Читаем Всеобщая история искусств. Искусство эпохи Возрождения и Нового времени. Том 2 полностью

Франсиско Сурбаран (1598–1662) был, наряду с Веласкесом, самым крупным испанским художником XVII века, но в отличие от своего великого собрата по искусству не покидал родины. Передают, что даже Севилья казалась ему слишком шумной, и он стремился уйти из нее в тишину окрестных городков и деревень. Он работал главным образом для монастырей, писал сцены из монашеской жизни, монахов, мучеников и святых. Его картины исполнены благочестия, но его религиозность не похожа на исступление и волнение Греко. В картинах Сурбарана неизменно царит спокойствие и порядок; люди отличаются здоровьем, важностью, степенством. Религиозные картины Сурбарана проникнуты более мирским духом, чем картины Греко на мифологические темы вроде «Лаокоона». Многие даже сложные по замыслу композиции Сурбарана составлялись им из этюдов с натуры. Сурбаран всегда испытывал непреодолимую привязанность к вещам, к предметам осязательно материальным. Вот почему даже таинственные предметы представлены у него так, будто к ним можно прикоснуться рукой. Но Сурбарану был незнаком напряженный драматизм и страстность образов Караваджо; его картины овеяны душевной чистотой и сельской простотой.
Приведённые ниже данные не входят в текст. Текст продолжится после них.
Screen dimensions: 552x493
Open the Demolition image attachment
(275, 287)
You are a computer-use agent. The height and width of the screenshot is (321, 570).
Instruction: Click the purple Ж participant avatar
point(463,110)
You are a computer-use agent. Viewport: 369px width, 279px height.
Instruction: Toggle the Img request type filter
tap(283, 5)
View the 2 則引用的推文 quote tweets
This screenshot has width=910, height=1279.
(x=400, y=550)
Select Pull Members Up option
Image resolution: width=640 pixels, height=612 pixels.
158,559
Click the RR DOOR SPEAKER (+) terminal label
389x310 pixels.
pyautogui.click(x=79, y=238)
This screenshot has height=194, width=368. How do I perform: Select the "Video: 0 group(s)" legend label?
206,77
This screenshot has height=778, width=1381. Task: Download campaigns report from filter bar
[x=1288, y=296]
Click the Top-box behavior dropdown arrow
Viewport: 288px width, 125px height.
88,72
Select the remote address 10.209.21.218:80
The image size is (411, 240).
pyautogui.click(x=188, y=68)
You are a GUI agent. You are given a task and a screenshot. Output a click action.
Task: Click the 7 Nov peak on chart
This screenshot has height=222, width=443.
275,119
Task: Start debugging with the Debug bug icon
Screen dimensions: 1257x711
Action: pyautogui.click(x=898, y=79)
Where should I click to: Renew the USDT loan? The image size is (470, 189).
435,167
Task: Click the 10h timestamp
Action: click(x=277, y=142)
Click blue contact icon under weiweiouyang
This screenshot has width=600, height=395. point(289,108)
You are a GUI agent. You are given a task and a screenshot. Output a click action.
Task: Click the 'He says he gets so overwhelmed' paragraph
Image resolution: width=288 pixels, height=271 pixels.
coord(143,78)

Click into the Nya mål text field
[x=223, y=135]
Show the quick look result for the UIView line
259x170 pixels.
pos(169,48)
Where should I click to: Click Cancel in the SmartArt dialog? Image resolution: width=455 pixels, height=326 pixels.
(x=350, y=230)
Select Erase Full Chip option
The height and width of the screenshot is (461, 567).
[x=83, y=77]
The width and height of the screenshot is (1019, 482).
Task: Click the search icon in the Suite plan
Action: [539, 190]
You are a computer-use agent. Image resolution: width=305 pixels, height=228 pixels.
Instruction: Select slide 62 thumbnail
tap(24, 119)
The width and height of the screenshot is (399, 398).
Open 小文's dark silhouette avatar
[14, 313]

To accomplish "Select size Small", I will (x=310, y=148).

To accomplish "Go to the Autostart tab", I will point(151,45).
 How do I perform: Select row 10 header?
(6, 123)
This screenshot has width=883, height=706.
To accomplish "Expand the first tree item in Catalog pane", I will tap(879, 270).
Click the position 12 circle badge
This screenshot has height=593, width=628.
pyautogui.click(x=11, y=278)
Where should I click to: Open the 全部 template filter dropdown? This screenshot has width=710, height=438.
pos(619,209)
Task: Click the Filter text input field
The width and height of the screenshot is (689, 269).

В ряде картин Сурбарана (Лувр, Берлин, Дрезден) представлен патриархальный уклад монастыря, неторопливый ход его жизни, степенные и неповоротливые фигуры монахов. Они то торжественно восседают под главенством Фомы Аквинского, то Бонавентура открывает Фоме источник своего богословского глубокомыслия— распятие, висящее над его столом, заваленным книгами; к коленопреклоненному Бонавентуре в окно заглядывает крылатый юноша — ангел. В «Похоронах Бруно»» вокруг мертвого тела собрались простые монахи, важные иерархи и знатные люди, составляющие целую галерею портретов современников Сурбарана.

В картине «Чудо св. Гюго» представлено превращение в пепел мяса, которое, вопреки уставу, вкушали монахи (18). Впрочем, в картине нет ничего чудесного: монахи в белых рясах, некоторые с надвинутыми капюшонами чинно сидят за длинным столом; перед каждым из них стоит по прибору; служка встречает согбенного святого, который всем своим обликом выражает неодобрение поведению паствы, словно произносит суровое осуждение. Легенда рассказана Сурбараном так незамысловато, как умели рассказывать разве только мастера XV века (ср. 95). Здесь нет того столкновения характеров, которое составляет основу всякого драматизма (ср. 61). Каждый человек свершает свое жизненное дело как участник важного обряда.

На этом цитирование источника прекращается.